**Selected passage:**
Thread

  1. Re: Missing calls to UnlockBuffers() - unify error handling?

    Rahila Syed <rahilasyed90@gmail.com> — 2025-11-14T11:40:35Z

    Hi Andres,
    
    
    > Widening the perspective a bit, our current approach for such
    > error-handling /
    > shutdown functions seems ... not maintainable. In particular we have a
    > substantial number of top-level sigsetjmp() handlers that have slightly
    > different recovery codepaths.  When adding a new process type, how is one
    > supposed to even know what function one needs to call?
    >
    > PostgresMain() has this comment:
    >                 /*
    >                  * NOTE: if you are tempted to add more code in this
    > if-block,
    >                  * consider the high probability that it should be in
    >                  * AbortTransaction() instead.  The only stuff done
    > directly here
    >                  * should be stuff that is guaranteed to apply *only* for
    > outer-level
    >                  * error recovery, such as adjusting the FE/BE protocol
    > status.

**Source data:**
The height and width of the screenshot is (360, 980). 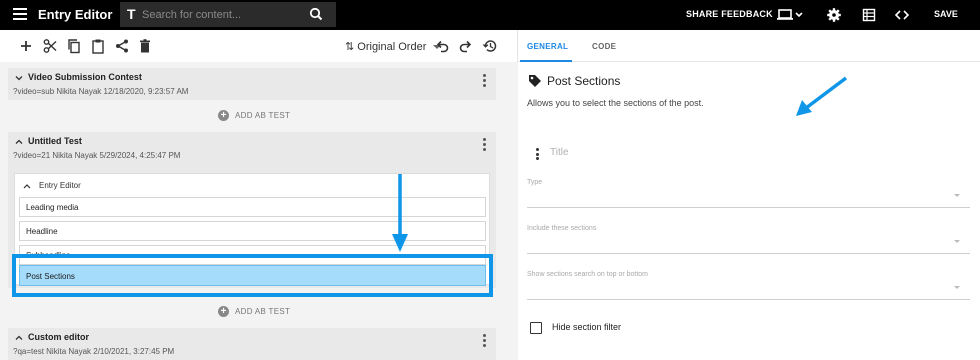 I want to click on share-button, so click(x=122, y=46).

**Job item:** Sum up the thread on missing UnlockBuffers() calls in two sentences.

**Written response:** In a reply addressed to Andres, Rahila Syed quotes the point that the current approach to error-handling and shutdown functions seems unmaintainable, because many top-level sigsetjmp() handlers have slightly different recovery codepaths and someone adding a new process type may not know which function to call. The quoted part also cites a comment in PostgresMain() warning that code someone is tempted to add to that if-block probably belongs in AbortTransaction(), and that only outer-level error recovery, such as adjusting the FE/BE protocol status, should be done there directly.